Na prática, assiste-se ao fim de quatro séculos de domínio dos
Ocidentais e dos seus Impérios. É um confronto entre maneiras de pensar
diferentes. - Os Ocidentais já só pensam em termos de semanas. Com esta
miopia, podem ter a impressão que os Estados Unidos estão certos e os
Russos errados. Pelo contrário, o resto do mundo pensa em décadas, ou
até mesmo em séculos. Neste caso, não há dúvida de que os Russos estão
certos e os Ocidentais, no seu conjunto, estão errados.
Além disso, os Ocidentais
rejeitam o Direito Internacional. Atacaram a Jugoslávia e a Líbia sem
autorização do Conselho de Segurança e mentiram para atacar o
Afeganistão e o Iraque. Eles só aceitam as regras que eles próprios
estabelecem.

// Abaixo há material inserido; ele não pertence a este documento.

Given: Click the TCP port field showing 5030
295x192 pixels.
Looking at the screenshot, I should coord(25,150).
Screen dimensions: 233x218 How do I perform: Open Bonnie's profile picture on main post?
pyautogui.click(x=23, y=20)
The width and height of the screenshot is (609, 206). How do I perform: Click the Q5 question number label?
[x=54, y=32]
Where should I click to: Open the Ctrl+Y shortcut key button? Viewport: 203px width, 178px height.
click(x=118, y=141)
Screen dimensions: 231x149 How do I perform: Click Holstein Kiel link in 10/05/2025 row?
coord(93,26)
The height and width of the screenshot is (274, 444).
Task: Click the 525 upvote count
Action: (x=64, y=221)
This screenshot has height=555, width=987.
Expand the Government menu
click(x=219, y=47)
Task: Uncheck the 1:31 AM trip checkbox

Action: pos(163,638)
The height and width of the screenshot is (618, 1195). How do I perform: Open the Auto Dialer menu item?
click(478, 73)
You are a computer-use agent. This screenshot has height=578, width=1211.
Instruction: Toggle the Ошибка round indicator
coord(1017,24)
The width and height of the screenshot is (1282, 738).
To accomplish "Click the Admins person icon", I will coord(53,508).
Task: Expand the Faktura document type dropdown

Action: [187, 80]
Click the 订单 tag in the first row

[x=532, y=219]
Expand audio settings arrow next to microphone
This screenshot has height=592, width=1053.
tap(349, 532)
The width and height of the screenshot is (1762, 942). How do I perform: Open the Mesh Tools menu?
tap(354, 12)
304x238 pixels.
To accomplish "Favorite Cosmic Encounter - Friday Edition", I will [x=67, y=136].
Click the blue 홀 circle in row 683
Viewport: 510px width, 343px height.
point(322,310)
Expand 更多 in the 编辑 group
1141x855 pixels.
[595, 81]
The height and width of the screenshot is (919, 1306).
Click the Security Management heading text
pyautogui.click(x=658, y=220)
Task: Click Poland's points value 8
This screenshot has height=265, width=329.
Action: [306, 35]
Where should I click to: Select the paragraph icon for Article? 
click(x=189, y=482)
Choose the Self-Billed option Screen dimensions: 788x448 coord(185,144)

Pelo contrário, os outros Estados aspiram a um mundo
multipolar em que cada actor pensaria em função da sua própria cultura.
Estão cientes que só o Direito Internacional permitirá preservar a paz
no mundo tal como eles o sonham.
Talvez mais do que confrontar a Rússia e a China, os Estados Unidos tenham escolhido recuar para dentro do seu império : isolar o Ocidente, para assim manter aí a sua hegemonia.
Desde 2001, todos os dirigentes mundiais consideram os Ocidentais, e particularmente os Estados Unidos, como predadores feridos. Não ousando enfrentá-los, buscam a maneira de os acompanhar gentilmente até à última morada. Mas, ninguém havia imaginado que eles iriam isolar-se para morrer.